Unsurprisingly, in spite of the CEB view many companies still want to “delight” their customers… after all it is clear that a good customer experience does lead to loyalty. Yet many organizations can’t even meet customer expectations. Which begs the question – to improve customer experience, where should a company focus first?
Delighting customers may lead to loyalty, but if you haven’t met expectations first, it’s not going to pay.
There’s no doubt that delivering a better experience than your competition is a competitive advantage, and helps affect loyalty. But how “good” does that experience really need to be? Many believe that wildly exceeding customer expectations is the way to do it. After all, if companies like Zappos, Nordstroms, USAA and others appear to be laser-focused on delighting their customers, it’s no surprise that the business world is scrambling to figure out how to get some of that magic.
At nearly 90 percent of companies CEB polled, the majority of organizations believes that delighting customers will lead to higher customer loyalty. And they’re right – it does. But there’s a price.
Right or wrong, the CEB study states that there is virtually no financial benefit in over-delivering on customer experience. This aligns with the business reality of almost every organization that no one can afford to delight all their customers. Given the cost, time and effort involved in doing so, it simply isn’t possible.
But there’s also little doubt that delighting the right customers, at the right time, through the right channels and interactions helps to create great experiences. Where this becomes a problem is when “delight” becomes the focus of discussion – and meeting expectations (as a decidedly less “cool” strategy) is relegated to a back burner.
Meet customer expectations first – then you can think about delight.
For almost every interaction, customers expect the experience to be certain way. When that expectation isn’t met, customers become dissatisfied - and you can’t drive customers to loyalty if they’re dissatisfied. When it comes to delivering an ideal experience, customers don’t always need to be “delighted.” But customers very much do need to have their expectations met.

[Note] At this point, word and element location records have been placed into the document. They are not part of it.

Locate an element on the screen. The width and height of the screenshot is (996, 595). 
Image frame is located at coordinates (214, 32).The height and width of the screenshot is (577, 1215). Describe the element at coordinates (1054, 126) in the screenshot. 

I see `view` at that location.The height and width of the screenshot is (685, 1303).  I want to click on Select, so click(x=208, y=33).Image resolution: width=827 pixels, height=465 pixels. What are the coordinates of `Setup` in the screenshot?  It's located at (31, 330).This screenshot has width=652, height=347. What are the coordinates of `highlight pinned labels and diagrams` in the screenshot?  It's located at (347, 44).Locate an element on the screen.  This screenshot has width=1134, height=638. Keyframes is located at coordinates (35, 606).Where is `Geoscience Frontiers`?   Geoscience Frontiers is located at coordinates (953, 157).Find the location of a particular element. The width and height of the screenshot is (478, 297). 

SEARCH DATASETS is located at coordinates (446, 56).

One of our analytical lenses – the Kano model – helps to identify which interactions or emotions are drivers of desired loyalty behaviors. Of these, some fall into the “must meet but not required to exceed” bucket. On others, you can turn the dial up and over-deliver or delight, because customers expect and demand that you do so. Still others aren’t expected, and customers are delighted when they happen at all.
This view and other prioritization exercises helps to focus efforts. Helping focus on the right interactions, across the right journeys, for the right customer segments. And pointing to areas of unmet expectations for the most important of these as the place to start… following which a discussion of delight might begin to make sense.
So for any company trying to improve customer experience, it’s very much a “first things first” exercise. I’d summarize my perspective like this: Don’t bother trying to delight your customers… until you’re meeting their expectations – and have a system for continually doing so. And when you do go for delight, focus on those interactions that actually drive loyalty, for those customers that actually drive the greatest value.
The biggest challenge is understanding and staying ahead of customer expectations.
Not feeling the pressure to “delight” all customers all the time should be a relief to some. But make no mistake – clearly understanding and meeting customer expectations must happen, and it isn’t a simple task.
And if you don’t have a handle on that, removing dissatisfiers (much less delighting customers) is going to prove very difficult indeed. The reality is that the increasing pace of innovation and digital disruption tremendously changes expectations for what represents good customer service and what great customer experience comprises.
We all know that today’s business and consumer buyers are increasingly bringing their experiences with and expectations of “the best” experiences to every other experience they have. Which is why the evolving nature of customer expectations is where the biggest challenge lies. What once was considered “nice to have” (mobile commerce, for example) is now a basic requirement.
As customer expectations change, so must we.
Which is why those who don’t make the effort to understand what their customers expect today will be scrambling the hardest to catch up tomorrow – and those who are meeting expectations and delivering delight will be ones they’re trying to catch up to.